The response to dissenting voices also revealed how progress could still be found in the midst of agitation. Where previous administrations may have dragged the activist off stage or escalated to police tactics to restrain and detain Crackhead Barney’s pointed disruption, Weaver and city officials let her grievances be heard. After Barney spoke, Weaver went back on the mic, indicating that NYCHA officials were available to speak to anyone with concerns, inviting NYCHA tenants to also sign up for one-on-one talks with Deputy Mayors at their leisure. Instead of being treated as hostile interlopers, Barney and her supporters were redirected to the appropriate resources to guarantee that their frustrations were put on record.

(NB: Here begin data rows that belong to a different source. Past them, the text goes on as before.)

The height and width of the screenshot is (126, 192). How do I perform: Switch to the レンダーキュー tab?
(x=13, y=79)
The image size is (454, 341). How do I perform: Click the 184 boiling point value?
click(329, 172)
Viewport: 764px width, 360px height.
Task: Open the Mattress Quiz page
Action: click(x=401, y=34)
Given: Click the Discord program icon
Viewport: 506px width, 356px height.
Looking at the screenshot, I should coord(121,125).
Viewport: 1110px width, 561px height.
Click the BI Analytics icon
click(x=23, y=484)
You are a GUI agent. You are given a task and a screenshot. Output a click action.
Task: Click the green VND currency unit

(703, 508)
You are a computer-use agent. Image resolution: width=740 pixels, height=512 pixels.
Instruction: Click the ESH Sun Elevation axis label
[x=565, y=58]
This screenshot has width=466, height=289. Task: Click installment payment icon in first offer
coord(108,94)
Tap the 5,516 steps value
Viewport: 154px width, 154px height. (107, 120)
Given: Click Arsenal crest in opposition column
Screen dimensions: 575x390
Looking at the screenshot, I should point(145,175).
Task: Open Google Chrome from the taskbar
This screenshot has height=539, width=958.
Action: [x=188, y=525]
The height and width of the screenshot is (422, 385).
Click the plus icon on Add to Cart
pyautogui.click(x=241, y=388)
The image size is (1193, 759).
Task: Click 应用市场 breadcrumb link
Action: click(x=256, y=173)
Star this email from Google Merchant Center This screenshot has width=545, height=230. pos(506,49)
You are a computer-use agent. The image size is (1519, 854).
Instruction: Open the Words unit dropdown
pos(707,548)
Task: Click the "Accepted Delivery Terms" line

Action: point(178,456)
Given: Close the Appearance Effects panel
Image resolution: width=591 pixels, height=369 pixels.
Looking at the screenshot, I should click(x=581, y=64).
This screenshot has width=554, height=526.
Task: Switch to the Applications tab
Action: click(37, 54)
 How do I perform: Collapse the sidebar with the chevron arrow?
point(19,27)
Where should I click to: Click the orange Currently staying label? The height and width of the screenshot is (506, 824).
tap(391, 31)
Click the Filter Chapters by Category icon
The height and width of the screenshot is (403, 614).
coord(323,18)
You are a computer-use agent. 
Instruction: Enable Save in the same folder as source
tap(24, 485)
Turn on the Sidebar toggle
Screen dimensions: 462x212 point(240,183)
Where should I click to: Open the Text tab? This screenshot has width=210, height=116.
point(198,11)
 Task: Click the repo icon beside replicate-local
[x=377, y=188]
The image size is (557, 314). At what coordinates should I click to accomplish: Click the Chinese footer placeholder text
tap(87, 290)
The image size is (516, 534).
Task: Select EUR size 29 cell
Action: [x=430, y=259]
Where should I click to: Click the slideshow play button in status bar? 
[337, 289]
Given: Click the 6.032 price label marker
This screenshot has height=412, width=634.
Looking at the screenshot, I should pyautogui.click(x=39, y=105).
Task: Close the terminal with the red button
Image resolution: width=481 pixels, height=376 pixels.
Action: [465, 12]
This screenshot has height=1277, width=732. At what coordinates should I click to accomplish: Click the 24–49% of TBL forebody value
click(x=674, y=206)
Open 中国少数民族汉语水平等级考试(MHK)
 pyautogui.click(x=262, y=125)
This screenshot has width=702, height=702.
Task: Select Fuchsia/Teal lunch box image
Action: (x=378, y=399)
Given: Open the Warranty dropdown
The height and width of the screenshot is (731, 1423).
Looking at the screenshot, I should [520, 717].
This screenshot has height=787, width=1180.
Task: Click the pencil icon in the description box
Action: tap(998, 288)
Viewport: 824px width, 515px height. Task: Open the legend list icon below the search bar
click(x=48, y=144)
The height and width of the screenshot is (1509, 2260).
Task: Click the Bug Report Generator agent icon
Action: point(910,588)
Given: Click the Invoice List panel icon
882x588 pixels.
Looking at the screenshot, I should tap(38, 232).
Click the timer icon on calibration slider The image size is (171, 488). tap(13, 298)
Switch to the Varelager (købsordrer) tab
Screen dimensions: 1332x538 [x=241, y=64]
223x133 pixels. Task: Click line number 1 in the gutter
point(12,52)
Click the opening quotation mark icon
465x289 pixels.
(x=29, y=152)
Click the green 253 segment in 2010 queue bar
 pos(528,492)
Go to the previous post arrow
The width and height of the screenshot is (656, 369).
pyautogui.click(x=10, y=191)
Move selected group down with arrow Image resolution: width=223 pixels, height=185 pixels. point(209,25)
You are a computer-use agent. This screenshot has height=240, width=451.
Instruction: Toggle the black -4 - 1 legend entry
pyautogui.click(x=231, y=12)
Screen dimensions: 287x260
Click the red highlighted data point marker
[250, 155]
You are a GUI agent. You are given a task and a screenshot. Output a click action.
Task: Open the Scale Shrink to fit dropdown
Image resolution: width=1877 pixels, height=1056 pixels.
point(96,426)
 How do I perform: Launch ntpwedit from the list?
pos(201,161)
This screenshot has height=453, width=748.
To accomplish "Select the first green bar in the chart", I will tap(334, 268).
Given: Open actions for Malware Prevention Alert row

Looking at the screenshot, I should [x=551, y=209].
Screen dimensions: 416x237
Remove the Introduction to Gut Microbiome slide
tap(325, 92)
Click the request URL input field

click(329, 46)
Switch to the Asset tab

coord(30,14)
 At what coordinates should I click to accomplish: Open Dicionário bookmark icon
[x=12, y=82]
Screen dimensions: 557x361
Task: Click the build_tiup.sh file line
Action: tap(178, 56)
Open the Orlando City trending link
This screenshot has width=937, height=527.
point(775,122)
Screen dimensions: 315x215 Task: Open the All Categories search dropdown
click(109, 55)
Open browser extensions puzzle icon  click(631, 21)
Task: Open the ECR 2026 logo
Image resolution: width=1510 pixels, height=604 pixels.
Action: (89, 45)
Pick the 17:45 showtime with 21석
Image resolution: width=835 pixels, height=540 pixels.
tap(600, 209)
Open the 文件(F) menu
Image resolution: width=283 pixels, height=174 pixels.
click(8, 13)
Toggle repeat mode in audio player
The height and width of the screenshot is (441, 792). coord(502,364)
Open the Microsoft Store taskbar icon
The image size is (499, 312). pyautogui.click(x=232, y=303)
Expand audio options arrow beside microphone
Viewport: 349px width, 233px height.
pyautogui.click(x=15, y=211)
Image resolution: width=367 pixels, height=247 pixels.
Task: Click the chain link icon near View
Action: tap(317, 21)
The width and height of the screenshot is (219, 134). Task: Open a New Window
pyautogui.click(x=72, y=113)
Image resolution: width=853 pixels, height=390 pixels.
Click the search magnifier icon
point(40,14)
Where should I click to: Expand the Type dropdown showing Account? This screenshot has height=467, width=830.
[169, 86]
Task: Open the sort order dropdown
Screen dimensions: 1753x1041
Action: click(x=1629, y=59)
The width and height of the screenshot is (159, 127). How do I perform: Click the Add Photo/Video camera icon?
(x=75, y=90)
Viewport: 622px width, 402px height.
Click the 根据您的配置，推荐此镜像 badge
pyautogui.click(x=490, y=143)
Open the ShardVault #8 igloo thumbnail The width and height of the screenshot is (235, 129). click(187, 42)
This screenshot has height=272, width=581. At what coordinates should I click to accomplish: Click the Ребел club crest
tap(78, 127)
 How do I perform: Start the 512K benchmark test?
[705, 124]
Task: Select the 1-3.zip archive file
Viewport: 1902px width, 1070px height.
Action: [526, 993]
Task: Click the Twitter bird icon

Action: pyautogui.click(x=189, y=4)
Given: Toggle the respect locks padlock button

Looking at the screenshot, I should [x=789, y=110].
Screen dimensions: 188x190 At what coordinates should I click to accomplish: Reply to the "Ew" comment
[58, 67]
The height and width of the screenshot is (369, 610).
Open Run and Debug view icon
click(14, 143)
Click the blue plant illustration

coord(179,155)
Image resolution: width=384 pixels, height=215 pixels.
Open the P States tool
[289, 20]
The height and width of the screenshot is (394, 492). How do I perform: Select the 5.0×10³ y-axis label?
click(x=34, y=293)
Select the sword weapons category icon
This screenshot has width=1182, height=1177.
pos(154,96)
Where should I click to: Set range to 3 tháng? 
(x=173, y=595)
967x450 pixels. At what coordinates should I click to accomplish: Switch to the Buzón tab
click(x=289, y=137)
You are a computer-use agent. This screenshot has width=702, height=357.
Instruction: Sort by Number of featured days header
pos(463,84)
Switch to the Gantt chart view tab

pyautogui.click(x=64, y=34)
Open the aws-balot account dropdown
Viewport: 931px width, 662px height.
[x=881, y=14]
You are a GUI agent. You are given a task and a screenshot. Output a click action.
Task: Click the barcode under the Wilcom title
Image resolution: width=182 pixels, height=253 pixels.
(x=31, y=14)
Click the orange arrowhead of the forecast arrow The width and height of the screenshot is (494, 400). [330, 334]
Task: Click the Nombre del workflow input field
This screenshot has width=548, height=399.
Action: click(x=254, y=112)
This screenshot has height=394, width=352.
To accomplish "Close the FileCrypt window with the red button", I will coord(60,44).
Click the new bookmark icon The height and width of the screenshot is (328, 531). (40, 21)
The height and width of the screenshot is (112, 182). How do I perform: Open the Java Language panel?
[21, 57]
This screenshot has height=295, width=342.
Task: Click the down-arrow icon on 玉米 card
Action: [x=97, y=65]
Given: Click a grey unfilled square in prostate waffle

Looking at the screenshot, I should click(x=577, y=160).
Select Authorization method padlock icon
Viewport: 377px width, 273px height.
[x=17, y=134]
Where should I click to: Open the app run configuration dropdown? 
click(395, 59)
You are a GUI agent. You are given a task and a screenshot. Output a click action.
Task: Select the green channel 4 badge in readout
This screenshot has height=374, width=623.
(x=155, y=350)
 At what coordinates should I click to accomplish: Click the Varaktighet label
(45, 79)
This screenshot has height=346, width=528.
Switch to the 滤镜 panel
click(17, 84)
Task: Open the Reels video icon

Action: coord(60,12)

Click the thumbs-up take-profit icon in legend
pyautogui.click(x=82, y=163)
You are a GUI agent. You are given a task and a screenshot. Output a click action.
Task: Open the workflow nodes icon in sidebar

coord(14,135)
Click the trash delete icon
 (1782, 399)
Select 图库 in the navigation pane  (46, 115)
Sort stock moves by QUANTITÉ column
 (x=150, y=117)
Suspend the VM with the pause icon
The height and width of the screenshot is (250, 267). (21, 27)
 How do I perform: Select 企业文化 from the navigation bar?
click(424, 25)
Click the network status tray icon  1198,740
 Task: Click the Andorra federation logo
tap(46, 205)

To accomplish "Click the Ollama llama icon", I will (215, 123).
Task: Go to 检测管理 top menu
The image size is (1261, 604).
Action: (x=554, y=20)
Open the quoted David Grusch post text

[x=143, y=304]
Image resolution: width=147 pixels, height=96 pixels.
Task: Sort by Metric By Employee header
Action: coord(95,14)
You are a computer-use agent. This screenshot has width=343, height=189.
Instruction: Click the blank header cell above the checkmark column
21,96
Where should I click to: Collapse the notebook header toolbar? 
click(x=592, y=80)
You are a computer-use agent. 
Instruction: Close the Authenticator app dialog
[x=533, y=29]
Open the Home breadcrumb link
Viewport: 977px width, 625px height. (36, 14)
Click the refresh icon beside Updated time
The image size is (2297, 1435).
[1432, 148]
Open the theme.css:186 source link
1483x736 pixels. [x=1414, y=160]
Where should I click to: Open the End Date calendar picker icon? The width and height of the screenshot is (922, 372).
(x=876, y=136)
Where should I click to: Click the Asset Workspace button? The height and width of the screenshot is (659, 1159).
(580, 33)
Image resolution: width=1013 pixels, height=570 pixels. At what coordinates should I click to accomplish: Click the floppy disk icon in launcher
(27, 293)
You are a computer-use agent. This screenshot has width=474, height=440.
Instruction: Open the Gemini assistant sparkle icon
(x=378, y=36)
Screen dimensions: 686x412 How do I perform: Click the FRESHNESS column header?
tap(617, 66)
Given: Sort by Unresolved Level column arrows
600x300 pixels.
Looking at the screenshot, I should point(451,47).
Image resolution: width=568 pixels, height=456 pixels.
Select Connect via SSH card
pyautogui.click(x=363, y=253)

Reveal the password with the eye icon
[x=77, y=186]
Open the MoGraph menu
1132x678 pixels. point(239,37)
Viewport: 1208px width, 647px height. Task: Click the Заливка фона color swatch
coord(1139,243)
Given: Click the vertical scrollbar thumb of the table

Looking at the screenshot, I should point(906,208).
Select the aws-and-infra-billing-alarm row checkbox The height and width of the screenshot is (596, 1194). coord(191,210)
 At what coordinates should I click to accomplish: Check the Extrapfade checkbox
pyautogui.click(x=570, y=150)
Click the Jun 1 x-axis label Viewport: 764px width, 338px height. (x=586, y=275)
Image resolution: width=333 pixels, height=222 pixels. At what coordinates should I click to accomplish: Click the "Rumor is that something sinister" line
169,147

It falls short of addressing the reality that the new mayor has not yet managed to come up with a targeted plan to specifically address NYCHA needs, but it did indicate an administrative shift that views tension from organizers as an opportunity to expand their tent, instead of responding with punitive silencing, a welcome transition from the dismissals of the Adams era.
Both Barney and Reverend McCall later got direct face time with the NYCHA administrators, and both shared their contact information with city officials. But when asked if he believed that he would get a call back, something beyond gestures and optics, the Reverend maintained earned skepticism from decades of dealing with city bureaucracy. “It can’t just be a dog and pony show because we’re putting the pressure on them,” he stressed. “Will there be actions, and will we see results?”